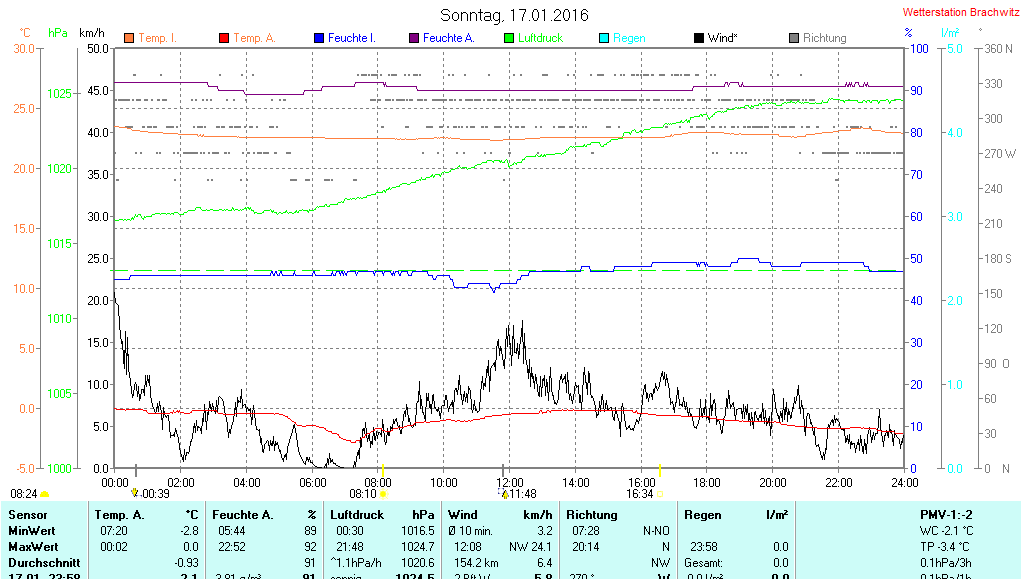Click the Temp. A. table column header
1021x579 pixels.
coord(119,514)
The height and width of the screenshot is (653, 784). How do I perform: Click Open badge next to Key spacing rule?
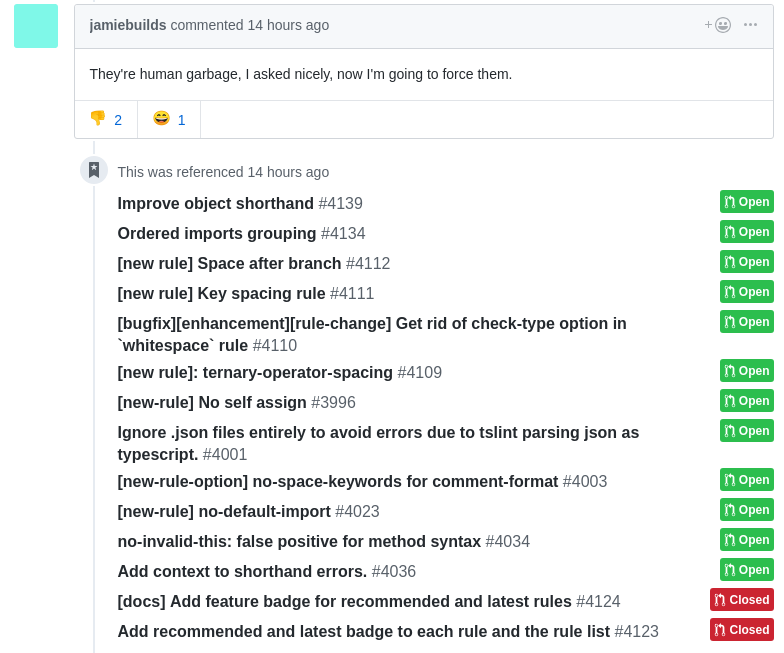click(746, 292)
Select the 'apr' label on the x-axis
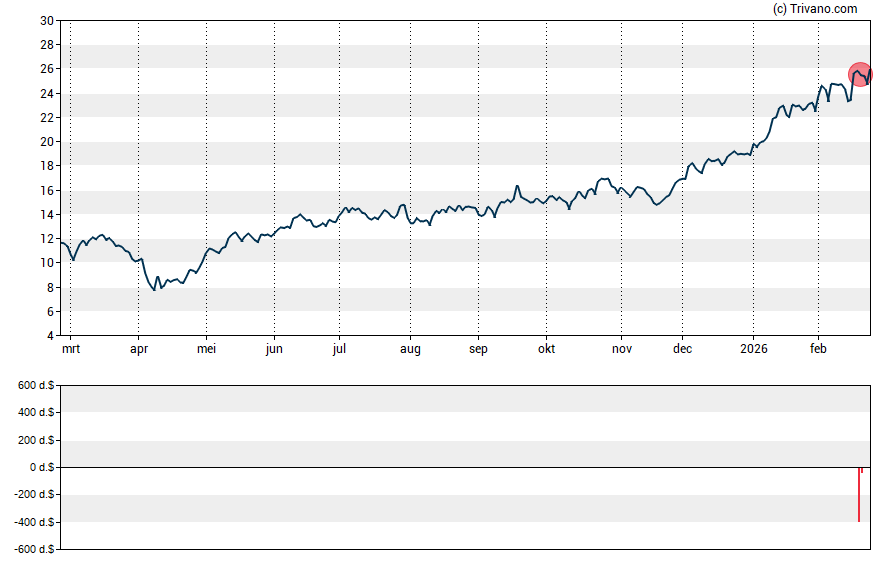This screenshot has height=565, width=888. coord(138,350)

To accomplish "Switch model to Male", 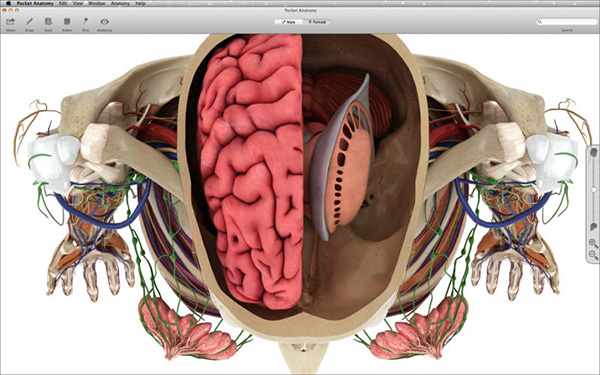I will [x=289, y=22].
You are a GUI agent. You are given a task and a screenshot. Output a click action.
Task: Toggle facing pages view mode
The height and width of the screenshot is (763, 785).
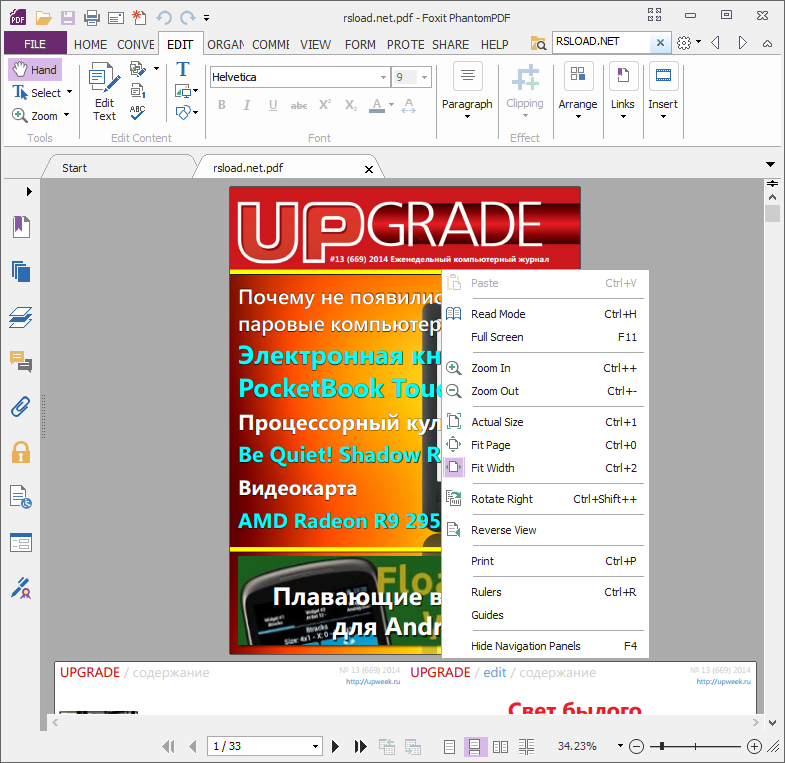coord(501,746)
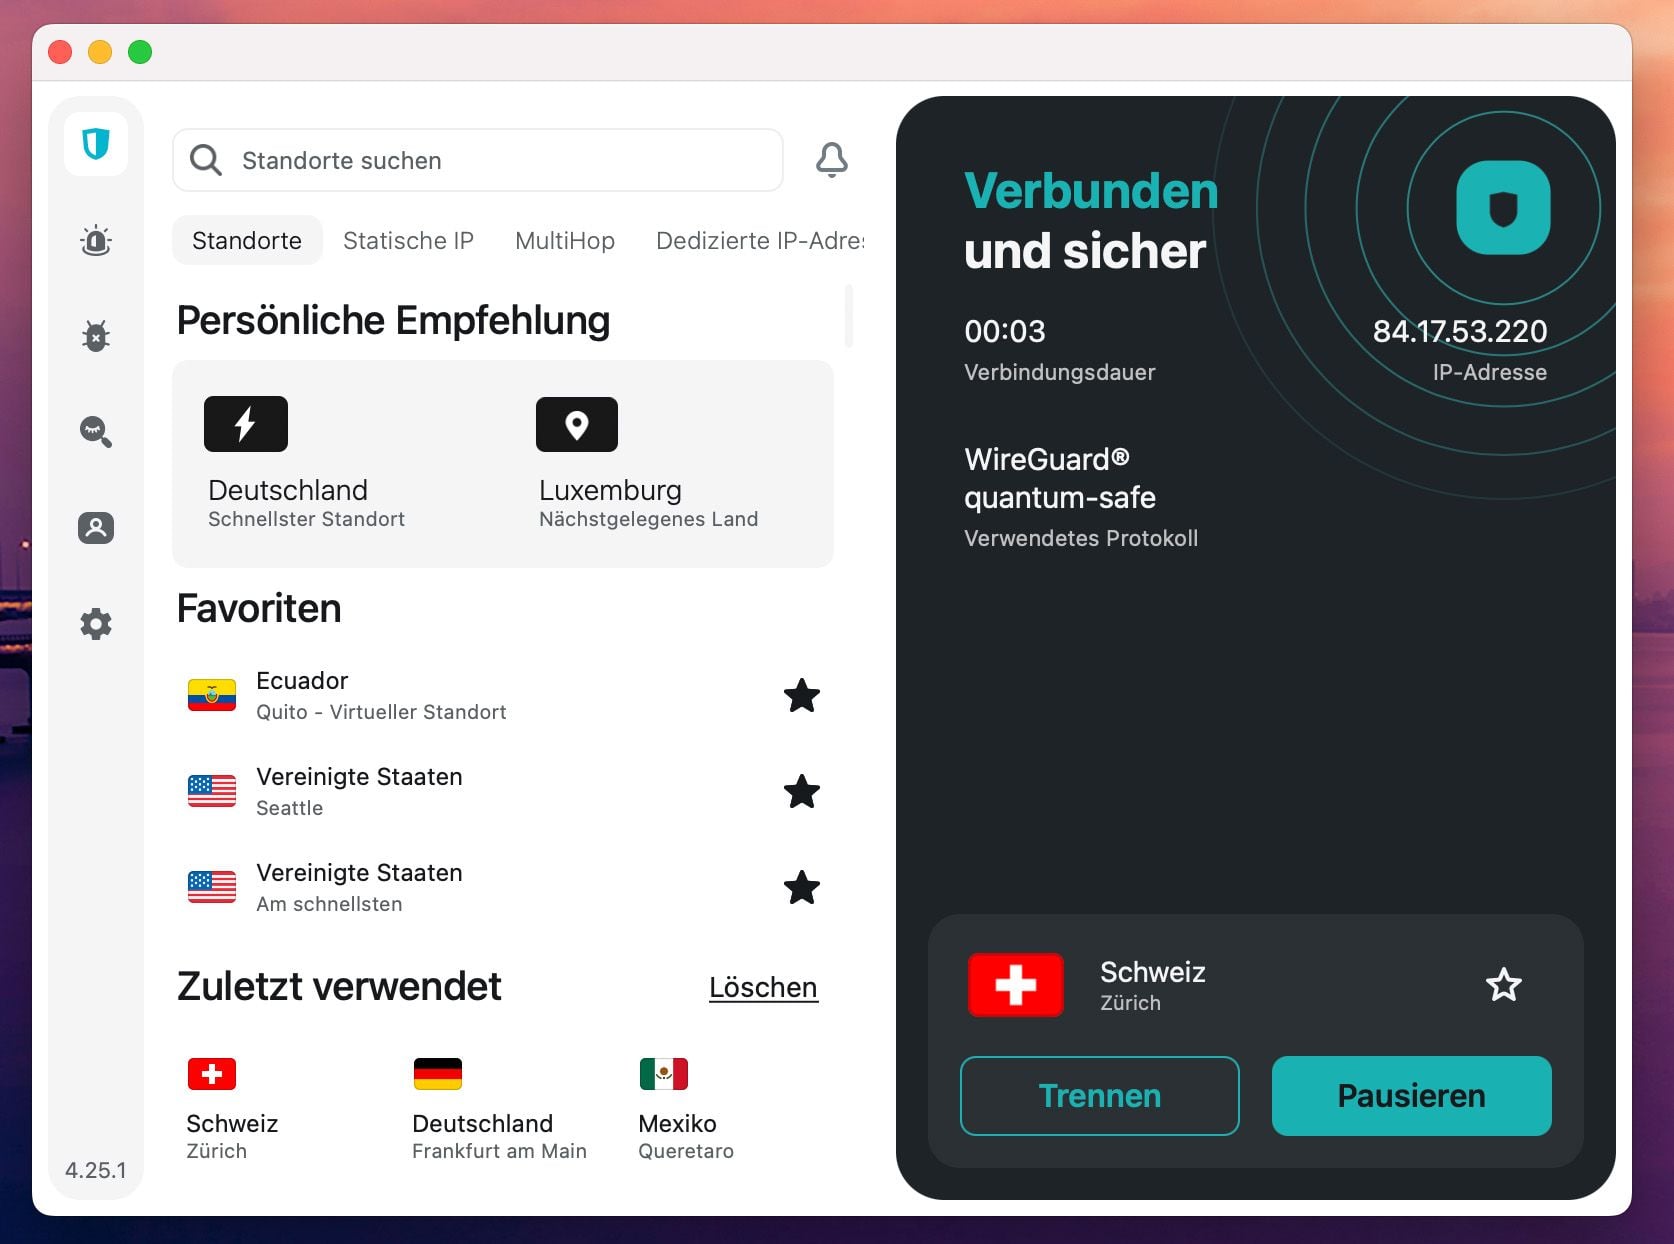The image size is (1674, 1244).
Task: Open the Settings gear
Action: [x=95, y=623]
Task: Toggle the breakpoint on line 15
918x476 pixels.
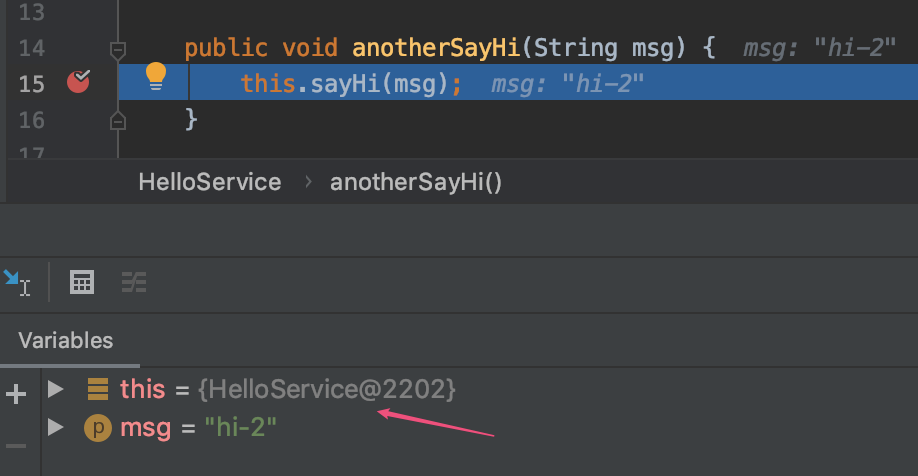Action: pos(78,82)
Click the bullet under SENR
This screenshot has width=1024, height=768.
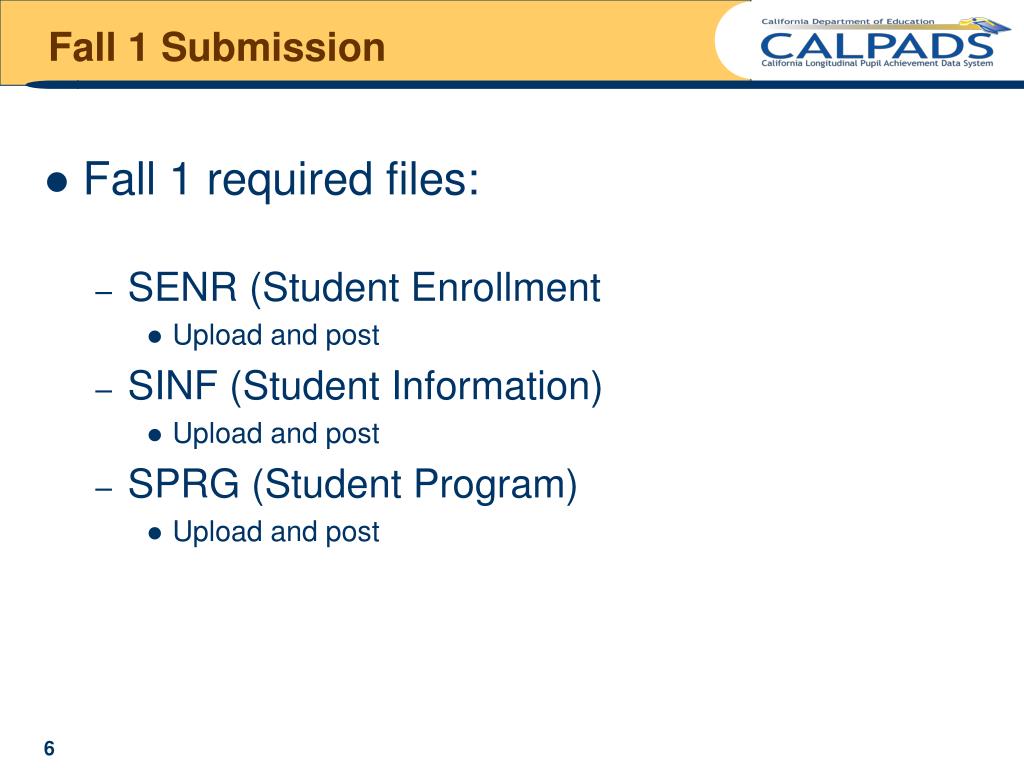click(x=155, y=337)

● **Problem**
Multiply each click coordinate in the answers by 0.75, rounding to whole numbers with halves going up, and write out again every line from the line with "Task: Toggle the breakpoint on line 15" through the end of the rows, requests included. Leave the pictures out.

● **Exercise answer**
Task: Toggle the breakpoint on line 15
918x476 pixels.
Action: pos(59,62)
Click the bullet under SENR
This screenshot has width=1024, height=768.
click(x=116, y=253)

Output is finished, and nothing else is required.